Ketodarolutamide may interact with the receptor-binding domain of the SARS-CoV-2 spike glycoprotein: the importance of halogenated benzonitrile
摘要
Emerging pathogens such as SARS-CoV-2 are always the cause of extremely high morbidity and mortality. Despite a shared history with humanity spanning more than half a decade, COVID-19 treatment is still challenging, especially in people with comorbidities. The RBD of the S-glycoprotein is a promising target because it plays a key role in the tropism of SARS-CoV-2. Using AutoDock Vina together with a bash script FDA-approved compounds were virtually screened for their binding affinity to the RBD pocket, which was identified in our previous work. Nine promising compounds were selected based on the noncovalent interaction pattern and were studied by short molecular dynamics simulation.

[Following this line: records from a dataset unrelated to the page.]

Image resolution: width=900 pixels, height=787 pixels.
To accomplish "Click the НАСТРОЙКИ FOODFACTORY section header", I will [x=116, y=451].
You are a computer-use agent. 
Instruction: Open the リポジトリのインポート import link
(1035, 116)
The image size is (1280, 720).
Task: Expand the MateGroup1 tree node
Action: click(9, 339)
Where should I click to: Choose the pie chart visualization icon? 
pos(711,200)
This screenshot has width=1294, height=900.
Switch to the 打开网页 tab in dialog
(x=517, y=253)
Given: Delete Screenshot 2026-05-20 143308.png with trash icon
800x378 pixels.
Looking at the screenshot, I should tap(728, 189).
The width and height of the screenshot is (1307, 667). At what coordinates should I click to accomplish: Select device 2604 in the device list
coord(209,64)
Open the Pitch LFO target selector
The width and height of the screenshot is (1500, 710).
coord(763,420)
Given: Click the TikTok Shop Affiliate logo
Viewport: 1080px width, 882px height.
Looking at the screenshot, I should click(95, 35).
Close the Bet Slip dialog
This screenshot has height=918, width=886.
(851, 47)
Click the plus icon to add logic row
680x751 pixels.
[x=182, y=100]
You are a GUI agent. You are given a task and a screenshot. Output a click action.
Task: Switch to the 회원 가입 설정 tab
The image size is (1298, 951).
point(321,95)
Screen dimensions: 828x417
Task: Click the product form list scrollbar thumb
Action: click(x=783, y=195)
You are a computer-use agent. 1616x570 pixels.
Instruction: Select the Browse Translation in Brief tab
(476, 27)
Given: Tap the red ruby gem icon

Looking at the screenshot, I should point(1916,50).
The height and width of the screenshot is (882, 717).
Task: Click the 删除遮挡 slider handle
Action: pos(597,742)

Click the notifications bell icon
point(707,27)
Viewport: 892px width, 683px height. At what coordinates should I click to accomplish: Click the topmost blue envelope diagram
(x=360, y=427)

Bicalutamide and ketodarolutamide formed sufficiently stable complexes and were studied by longer molecular dynamics. Ketodarolutamide was the only ligand whose parameters had acceptable values for a potential RBD inhibitor. A characteristic component of both compounds was halogenated benzonitrile, which in the case of ketodarolutamide stabilized the complex. Further ELISA also partially confirmed the inhibitory effect of ketodarolutamide on the RBD/hACE2 interaction, which is consistent with known reports of a milder course of COVID-19 in patients on antiandrogen therapy. We suggest that ketodarolutamide can be considered as a promising scaffold for the development of a benzonitrile-containing RBD inhibitor.